Exercise instructions
Among the lines below, output only those between the line holding "944x532 pixels." and the line holding "Click the red", inclusive, exactly as written and with no pictures.

Given data
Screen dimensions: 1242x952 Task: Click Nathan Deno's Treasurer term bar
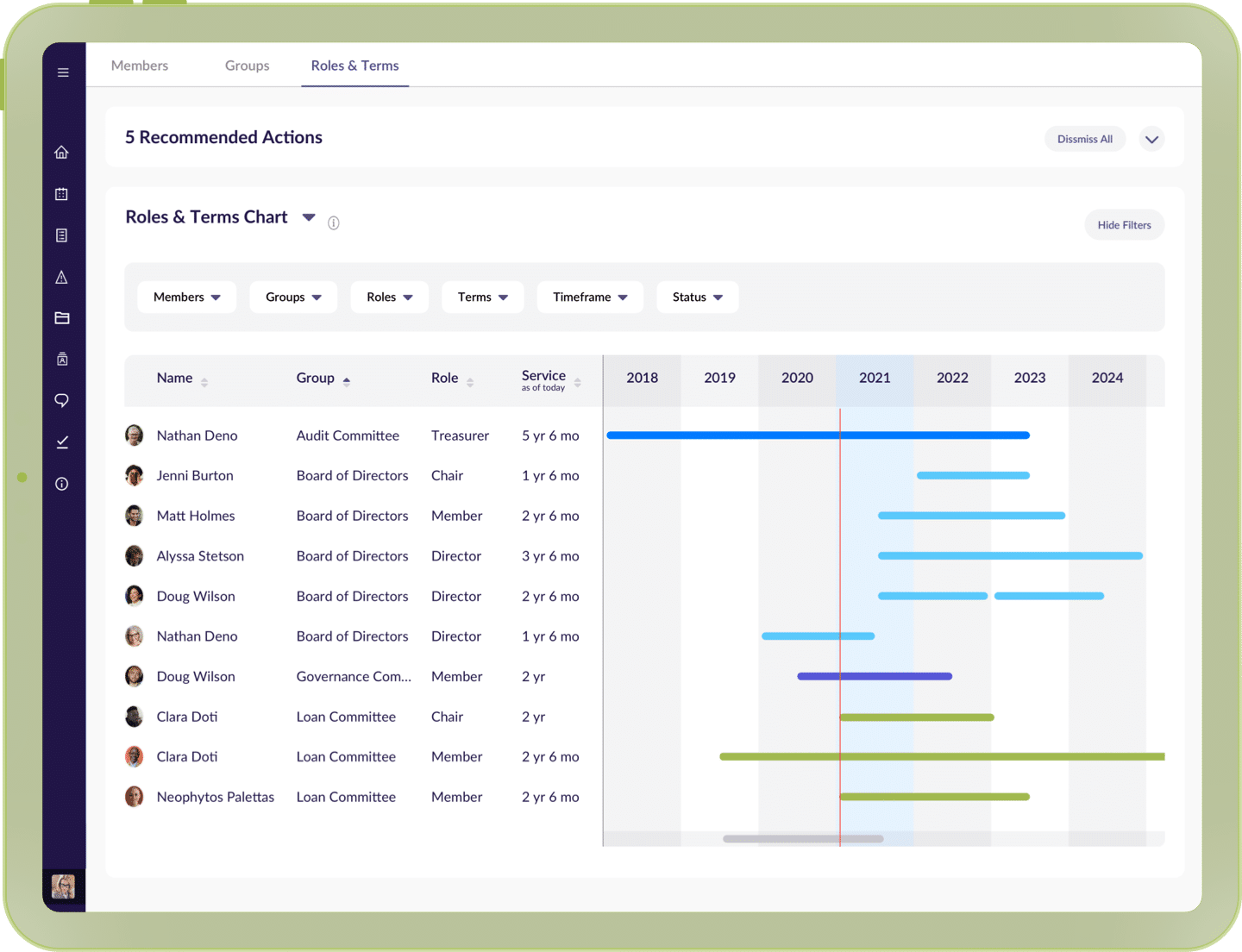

--

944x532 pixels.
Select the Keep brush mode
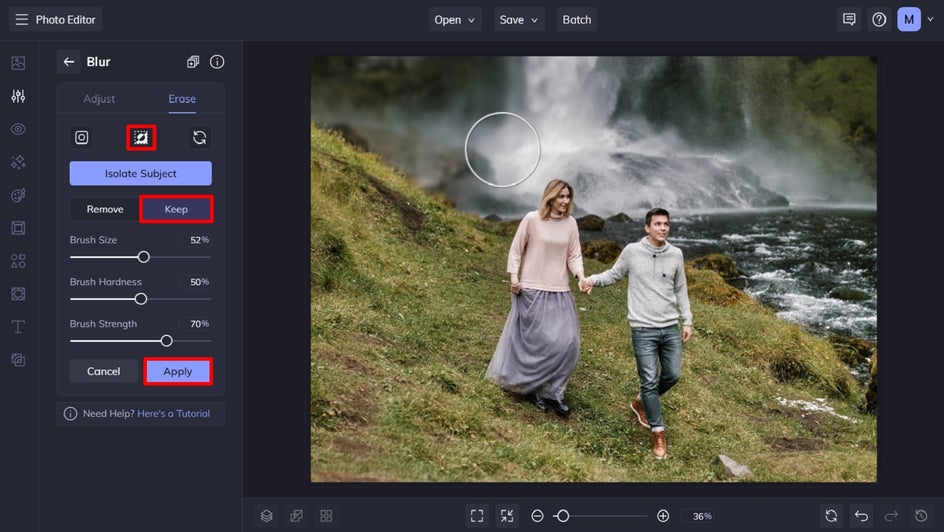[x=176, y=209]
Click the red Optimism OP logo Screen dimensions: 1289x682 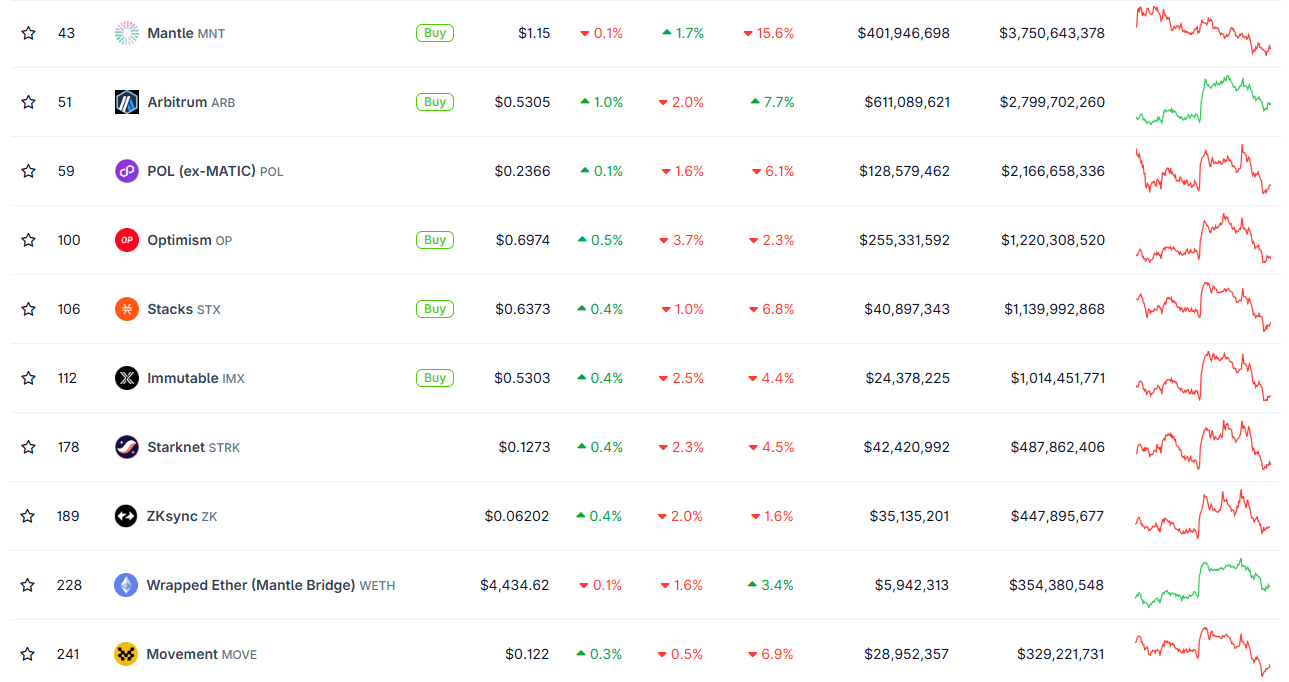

Result for this task
944x532 pixels.
Select the Keep brush mode
[x=176, y=209]
Click the red Optimism OP logo Screen dimensions: 1289x682 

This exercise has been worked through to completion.